____ PROVIDED TEXT

While I am finishing my speech, I will look to my officials to give me specific answers to those questions, but I thank the hon. Gentleman for the intervention and I am always very keen to work with what are a series of really innovative initiatives in the devolved Administrations. I have seen at first hand some of the best practice there and we can all share it and learn from it.
To conclude, the affirmative regulations that we are considering today will provide vital support for low-income and vulnerable customers to keep warm for the next three winters. The changes we propose will mean that more suppliers will be required to provide assistance to their eligible low-income customers, enabling suppliers to spend more on industry initiatives to provide innovative and long-term bill support to households in need. I commend the regulations to the Committee.
It is a pleasure, Mr Bailey, to serve under your chairmanship this afternoon. You remarked earlier that I was slightly early for proceedings this afternoon; I ran all the way to get here early and I have just about recovered from my exertions, so that I can contribute to the debate. Also, I concur with the Minister that it is rather nice to be in slightly cooler surroundings, under present circumstances.
To put the Committee out of its misery straight away, I will say that we do not intend to oppose this affirmative statutory instrument today; on the contrary, broadly speaking we very much welcome it, because of the continuity it gives to the warm home discount over the next period and the extension that the statutory instrument provides for the annual warm home discount rounds. As the Minister said, we are up to round seven and this measure will provide rounds eight, nine and 10, in a confirmed way.
However, I have one or two questions that I would appreciate some clarification on from the Minister, in the context of that general support. The first question relates to the fact that although we are gathered today to approve this affirmative statutory instrument, we are doing so four months after the end of year seven, so we are confirming what will happen in year eight when it has already begun. The regulations indicate that people who are still receiving a warm home discount as if it were year seven—I assume there are such people—should be incorporated into year eight. I am not sure that is a satisfactory way to proceed, because the regulations should have been introduced before the end of year seven. There may be good reasons why that was not the case, but we are where we are.

________
____ PROVIDED INFORMATION

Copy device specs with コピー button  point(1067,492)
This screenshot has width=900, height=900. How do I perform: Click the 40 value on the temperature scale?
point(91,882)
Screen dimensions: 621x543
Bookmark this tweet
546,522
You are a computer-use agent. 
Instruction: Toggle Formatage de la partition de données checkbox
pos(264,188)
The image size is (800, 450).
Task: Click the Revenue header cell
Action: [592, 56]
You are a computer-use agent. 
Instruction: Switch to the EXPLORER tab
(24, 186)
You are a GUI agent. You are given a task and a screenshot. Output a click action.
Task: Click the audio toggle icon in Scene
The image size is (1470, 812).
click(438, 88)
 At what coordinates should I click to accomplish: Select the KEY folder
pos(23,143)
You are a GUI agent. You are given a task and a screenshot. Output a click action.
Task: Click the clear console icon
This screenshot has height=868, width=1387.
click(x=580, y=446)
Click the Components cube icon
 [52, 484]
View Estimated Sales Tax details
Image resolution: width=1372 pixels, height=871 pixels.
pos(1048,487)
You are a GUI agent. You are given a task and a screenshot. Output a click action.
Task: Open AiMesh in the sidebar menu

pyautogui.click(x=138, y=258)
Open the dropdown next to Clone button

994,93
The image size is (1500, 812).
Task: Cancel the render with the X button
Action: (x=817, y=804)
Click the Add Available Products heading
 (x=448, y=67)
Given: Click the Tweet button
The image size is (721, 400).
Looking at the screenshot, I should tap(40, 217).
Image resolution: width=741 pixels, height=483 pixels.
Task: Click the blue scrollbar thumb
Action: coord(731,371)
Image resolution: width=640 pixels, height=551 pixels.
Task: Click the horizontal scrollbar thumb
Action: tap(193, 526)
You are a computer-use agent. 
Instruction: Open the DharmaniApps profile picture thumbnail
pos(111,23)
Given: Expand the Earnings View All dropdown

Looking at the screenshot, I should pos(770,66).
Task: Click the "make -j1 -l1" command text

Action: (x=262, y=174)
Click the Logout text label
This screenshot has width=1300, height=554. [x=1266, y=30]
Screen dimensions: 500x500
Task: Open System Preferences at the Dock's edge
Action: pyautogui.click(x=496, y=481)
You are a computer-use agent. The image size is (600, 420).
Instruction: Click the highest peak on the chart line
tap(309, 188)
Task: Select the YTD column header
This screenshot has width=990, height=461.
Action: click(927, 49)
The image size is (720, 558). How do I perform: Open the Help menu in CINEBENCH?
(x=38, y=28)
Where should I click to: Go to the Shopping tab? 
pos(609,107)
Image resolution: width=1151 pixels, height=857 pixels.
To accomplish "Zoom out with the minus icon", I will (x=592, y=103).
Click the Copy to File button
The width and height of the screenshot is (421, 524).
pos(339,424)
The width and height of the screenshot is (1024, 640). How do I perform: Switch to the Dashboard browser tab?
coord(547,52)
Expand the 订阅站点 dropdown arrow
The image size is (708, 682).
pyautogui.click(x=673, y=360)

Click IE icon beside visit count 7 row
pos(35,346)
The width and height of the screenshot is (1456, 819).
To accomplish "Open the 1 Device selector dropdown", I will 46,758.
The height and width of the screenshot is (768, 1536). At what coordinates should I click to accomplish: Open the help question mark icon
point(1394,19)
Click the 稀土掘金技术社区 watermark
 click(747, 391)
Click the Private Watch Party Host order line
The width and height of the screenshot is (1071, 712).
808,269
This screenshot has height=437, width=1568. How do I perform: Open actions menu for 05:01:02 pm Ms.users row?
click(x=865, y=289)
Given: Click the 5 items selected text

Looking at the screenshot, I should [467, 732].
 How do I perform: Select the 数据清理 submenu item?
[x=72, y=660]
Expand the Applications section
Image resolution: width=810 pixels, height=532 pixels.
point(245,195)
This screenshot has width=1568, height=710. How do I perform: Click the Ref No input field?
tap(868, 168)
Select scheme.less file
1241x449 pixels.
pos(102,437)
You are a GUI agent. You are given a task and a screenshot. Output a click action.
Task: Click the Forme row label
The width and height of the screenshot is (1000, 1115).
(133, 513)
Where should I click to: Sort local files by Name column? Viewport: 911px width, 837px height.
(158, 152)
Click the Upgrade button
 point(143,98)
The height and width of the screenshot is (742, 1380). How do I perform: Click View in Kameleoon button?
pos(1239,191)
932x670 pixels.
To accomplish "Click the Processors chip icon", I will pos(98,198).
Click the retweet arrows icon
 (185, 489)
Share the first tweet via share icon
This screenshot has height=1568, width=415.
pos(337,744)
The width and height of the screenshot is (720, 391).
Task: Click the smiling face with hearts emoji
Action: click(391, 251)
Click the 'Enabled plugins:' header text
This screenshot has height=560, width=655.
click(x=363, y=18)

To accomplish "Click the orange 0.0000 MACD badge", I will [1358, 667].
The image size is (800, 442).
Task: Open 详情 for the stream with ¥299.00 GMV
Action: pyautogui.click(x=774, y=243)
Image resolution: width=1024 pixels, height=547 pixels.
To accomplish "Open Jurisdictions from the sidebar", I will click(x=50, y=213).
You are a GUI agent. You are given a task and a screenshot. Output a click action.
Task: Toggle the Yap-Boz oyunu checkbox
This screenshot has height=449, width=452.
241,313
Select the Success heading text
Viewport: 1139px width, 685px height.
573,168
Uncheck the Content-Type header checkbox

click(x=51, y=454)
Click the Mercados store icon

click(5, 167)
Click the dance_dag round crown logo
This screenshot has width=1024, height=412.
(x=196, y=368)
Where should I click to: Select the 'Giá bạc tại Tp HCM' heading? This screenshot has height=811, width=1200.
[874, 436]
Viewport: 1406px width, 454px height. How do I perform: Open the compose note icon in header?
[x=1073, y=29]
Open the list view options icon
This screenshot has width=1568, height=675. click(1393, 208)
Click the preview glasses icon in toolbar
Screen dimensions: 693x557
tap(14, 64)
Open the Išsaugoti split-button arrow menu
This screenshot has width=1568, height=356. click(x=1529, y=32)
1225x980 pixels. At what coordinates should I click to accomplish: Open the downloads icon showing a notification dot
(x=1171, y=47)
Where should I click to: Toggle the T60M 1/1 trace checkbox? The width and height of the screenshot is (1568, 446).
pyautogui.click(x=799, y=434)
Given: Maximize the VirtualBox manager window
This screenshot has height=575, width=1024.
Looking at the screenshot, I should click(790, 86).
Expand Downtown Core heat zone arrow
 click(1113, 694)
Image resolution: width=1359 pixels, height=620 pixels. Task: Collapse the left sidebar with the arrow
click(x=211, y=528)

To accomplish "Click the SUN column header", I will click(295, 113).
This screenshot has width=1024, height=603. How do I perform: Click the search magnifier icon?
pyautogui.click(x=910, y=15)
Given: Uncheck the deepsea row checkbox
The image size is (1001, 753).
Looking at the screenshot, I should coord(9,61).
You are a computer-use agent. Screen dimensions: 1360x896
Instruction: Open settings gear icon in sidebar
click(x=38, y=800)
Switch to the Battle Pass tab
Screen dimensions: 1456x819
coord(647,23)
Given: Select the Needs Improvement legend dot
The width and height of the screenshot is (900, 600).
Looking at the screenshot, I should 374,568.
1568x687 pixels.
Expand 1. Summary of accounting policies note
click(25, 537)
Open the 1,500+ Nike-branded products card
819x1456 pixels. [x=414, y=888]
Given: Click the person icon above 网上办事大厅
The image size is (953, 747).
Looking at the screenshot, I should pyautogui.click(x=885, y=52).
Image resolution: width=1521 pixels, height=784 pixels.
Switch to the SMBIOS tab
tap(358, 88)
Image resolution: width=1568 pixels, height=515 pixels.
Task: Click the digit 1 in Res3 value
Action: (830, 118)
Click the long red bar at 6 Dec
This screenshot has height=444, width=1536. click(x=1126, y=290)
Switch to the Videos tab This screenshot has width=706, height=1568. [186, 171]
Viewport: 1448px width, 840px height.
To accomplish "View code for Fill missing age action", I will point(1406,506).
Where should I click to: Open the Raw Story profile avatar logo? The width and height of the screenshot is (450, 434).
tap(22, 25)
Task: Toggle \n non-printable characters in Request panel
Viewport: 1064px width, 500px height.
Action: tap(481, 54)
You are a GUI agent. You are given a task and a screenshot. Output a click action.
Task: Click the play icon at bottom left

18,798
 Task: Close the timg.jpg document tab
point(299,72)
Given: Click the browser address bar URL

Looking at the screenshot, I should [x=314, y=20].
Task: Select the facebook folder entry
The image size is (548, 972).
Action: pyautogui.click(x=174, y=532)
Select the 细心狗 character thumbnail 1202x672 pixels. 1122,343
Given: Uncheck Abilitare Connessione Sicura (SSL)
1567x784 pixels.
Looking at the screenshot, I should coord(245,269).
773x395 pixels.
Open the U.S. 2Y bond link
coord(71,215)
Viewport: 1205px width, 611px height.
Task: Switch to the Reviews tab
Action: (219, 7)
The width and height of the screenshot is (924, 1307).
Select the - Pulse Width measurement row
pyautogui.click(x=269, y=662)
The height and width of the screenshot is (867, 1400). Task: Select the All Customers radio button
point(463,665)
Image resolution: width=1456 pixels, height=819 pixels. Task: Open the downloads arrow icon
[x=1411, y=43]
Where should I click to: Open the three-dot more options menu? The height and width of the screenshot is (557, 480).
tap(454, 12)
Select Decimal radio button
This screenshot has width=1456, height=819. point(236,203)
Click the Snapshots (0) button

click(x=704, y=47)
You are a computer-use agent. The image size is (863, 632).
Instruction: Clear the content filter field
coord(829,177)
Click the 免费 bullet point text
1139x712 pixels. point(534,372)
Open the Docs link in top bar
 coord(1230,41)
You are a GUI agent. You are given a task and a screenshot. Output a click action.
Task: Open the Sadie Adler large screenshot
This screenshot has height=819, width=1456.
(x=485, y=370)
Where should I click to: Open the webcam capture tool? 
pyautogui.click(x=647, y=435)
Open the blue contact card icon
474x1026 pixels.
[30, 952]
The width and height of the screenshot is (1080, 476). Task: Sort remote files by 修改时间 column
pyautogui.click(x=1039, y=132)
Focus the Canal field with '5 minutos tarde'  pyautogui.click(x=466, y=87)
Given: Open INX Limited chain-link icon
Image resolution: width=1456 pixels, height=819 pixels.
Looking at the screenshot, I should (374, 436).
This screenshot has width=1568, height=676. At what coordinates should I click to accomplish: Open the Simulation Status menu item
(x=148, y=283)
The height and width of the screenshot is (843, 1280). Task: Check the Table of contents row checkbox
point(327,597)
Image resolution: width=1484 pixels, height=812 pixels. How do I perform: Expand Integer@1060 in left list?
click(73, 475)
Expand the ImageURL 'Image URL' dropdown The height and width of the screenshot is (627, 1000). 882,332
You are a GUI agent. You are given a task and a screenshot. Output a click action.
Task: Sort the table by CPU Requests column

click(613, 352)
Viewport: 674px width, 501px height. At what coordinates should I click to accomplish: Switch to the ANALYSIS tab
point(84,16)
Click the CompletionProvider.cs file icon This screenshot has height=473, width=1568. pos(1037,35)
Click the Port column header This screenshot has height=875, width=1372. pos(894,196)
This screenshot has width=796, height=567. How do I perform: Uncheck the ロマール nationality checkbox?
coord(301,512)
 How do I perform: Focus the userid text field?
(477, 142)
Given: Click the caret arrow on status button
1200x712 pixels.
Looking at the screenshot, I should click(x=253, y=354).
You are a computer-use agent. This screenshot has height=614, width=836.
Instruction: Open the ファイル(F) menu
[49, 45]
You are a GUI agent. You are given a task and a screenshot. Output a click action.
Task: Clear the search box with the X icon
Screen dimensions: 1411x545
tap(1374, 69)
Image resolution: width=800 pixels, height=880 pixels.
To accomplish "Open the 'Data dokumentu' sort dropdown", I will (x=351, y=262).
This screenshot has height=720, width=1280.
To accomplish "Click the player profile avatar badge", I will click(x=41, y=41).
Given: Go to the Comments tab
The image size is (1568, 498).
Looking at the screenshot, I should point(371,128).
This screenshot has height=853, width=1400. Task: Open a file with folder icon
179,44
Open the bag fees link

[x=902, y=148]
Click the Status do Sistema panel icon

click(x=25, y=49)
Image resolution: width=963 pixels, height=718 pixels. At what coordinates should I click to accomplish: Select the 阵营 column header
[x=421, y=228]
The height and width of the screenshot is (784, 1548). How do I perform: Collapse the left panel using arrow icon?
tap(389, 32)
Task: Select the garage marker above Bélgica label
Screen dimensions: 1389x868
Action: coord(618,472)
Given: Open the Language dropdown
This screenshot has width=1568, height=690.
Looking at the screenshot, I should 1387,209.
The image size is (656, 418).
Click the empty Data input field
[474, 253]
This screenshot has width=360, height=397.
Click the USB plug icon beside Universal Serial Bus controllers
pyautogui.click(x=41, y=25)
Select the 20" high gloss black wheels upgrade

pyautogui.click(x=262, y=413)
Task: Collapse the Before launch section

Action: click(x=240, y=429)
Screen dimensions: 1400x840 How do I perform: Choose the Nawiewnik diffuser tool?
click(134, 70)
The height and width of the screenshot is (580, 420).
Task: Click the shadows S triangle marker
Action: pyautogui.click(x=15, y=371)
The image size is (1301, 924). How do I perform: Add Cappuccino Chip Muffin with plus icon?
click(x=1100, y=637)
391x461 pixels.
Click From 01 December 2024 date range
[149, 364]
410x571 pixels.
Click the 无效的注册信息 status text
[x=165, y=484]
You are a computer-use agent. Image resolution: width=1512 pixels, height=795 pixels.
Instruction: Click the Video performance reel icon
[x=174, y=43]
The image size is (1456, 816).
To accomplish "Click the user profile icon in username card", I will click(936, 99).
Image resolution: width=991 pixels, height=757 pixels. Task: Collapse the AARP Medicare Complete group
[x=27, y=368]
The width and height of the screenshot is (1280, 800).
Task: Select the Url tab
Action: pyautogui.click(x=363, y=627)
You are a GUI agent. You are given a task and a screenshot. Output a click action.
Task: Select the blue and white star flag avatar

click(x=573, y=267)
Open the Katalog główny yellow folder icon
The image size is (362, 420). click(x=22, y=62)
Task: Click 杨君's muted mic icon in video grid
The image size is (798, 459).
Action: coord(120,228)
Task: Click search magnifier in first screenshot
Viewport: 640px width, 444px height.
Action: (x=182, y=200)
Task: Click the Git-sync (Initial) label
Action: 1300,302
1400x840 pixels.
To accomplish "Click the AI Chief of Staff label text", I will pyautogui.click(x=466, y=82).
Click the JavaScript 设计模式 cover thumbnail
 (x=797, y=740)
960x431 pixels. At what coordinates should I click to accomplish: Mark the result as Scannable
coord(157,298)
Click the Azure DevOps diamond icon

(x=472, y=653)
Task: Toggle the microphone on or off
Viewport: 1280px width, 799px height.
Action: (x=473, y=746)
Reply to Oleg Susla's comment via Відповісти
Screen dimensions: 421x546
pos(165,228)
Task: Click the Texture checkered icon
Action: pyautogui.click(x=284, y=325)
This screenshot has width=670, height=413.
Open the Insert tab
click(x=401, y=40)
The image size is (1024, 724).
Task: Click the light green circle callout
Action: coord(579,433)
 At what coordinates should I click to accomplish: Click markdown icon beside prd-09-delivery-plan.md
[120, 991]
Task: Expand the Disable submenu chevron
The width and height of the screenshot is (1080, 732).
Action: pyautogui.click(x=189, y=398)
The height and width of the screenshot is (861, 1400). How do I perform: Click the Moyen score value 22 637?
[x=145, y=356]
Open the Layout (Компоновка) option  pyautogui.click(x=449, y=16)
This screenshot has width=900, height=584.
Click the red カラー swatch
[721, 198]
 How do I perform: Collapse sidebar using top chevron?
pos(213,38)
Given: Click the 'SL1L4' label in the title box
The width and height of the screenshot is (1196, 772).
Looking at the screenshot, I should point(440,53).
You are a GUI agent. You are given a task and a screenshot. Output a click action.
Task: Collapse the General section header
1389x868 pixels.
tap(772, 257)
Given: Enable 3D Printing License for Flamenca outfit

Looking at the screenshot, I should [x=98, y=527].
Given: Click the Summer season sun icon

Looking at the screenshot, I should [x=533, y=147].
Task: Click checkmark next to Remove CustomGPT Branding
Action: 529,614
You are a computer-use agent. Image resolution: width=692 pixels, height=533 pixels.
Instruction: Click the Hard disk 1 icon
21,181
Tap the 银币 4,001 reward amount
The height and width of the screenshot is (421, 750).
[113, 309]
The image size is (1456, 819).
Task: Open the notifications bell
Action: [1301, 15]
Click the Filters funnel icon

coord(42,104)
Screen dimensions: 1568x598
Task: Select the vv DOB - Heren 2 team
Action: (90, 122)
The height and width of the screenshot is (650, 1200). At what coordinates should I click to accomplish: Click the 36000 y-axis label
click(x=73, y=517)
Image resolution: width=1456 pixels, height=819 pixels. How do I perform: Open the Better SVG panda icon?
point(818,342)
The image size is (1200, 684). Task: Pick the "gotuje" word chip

________

* **TASKS FOR THIS EXERCISE**
1. In the warm home discount debate above, which rounds of the warm home discount will this measure provide?
2. Please condense the paragraph of the warm home discount debate that begins "To put the Committee out of its misery" into a short bulleted list of its main facts.

* **EXERCISE RESPONSES**
1. Rounds eight, nine and 10.

2.
- The speaker's side will not oppose the affirmative statutory instrument and broadly welcomes it.
- It gives continuity to the warm home discount over the next period.
- It extends the annual warm home discount rounds.
- The scheme is at round seven, and the measure confirms rounds eight, nine and 10.